The Supreme Court has determined that under § 20(a) of the Immigration Act, as amended by § 23 of the Internal Security Act,1 the Attorney General may in his discretion hold in custody, without bail, pending determination as to their deportability, aliens who are members of the Communist Party of the United States, when there is reasonable cause to believe that their release on bail would endanger the safety and welfare of the United States. Carlson v. Landon, 342 U.S. 524, 72 S. Ct. 525, 96 L. Ed. 547. Here, the government claims that petitioner's release would endanger the safety and welfare of the United States.

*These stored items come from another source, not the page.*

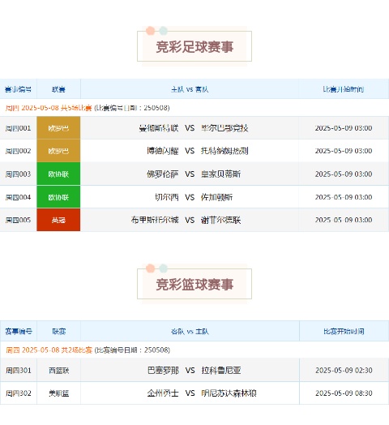Click the 主队 vs 客队 column header
This screenshot has width=389, height=425.
[190, 89]
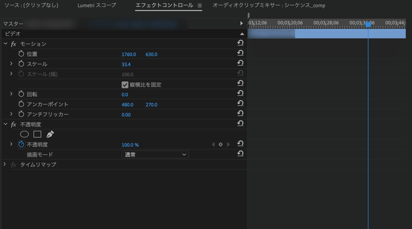Image resolution: width=412 pixels, height=229 pixels.
Task: Expand the タイムリマップ section
Action: tap(5, 164)
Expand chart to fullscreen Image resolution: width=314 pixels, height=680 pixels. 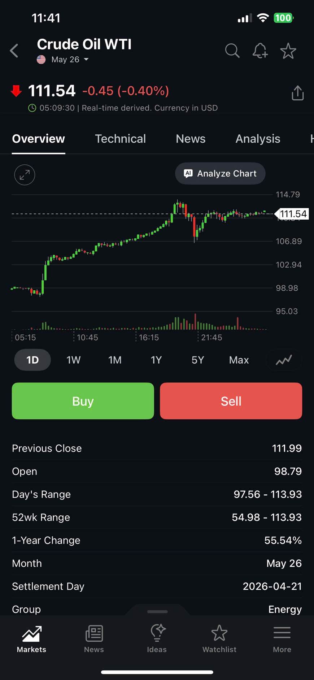(25, 175)
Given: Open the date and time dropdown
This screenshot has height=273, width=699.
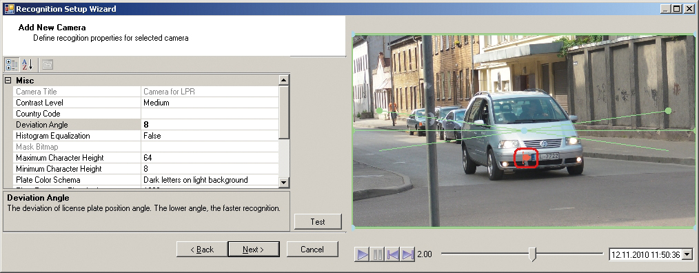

It is apparent on the face of petitioner's pleadings that he has not exhausted his administrative remedies. Until he has done so he is not entitled to resort to or to maintain habeas corpus proceedings. Highland Farms Dairy, Inc. v. Agnew, 300 U.S. 608, 616, 57 S. Ct. 549, 81 L. Ed. 835; Natural Gas Pipeline Co. v. Slattery, 302 U.S. 300, 311, 58 S. Ct. 199, 82 L. Ed. 276; United States ex rel. De Lucia v. O'Donovan, 7 Cir., 178 F.2d 876, 879; United States ex rel. Eisler v. District Director of Immigration and Naturalization, etc., D.C., 76 F. Supp. 737.
The district court was clearly right in denying the petition for a writ of habeas corpus. Petitioner has no standing in this court on an attempted appeal from said order of denial. Therefore, appeal dismissed.
Now § 242(a), Immigration and Nationality Act of 1952, 8 U.S.C.A. § 1252(a), which is implemented by Title 8, Code of Federal Regulations, Aliens and Nationality, § 242.2, as amended effective June 19, 1953, published 18 F.R. 3530, provides: "Detention or release of aliens from custody. District directors, deputy district directors, district enforcement officers, or officers in charge may exercise the authority contained in § 242 of the Immigration and Nationality Act to continue or detain aliens in, or release them from, custody."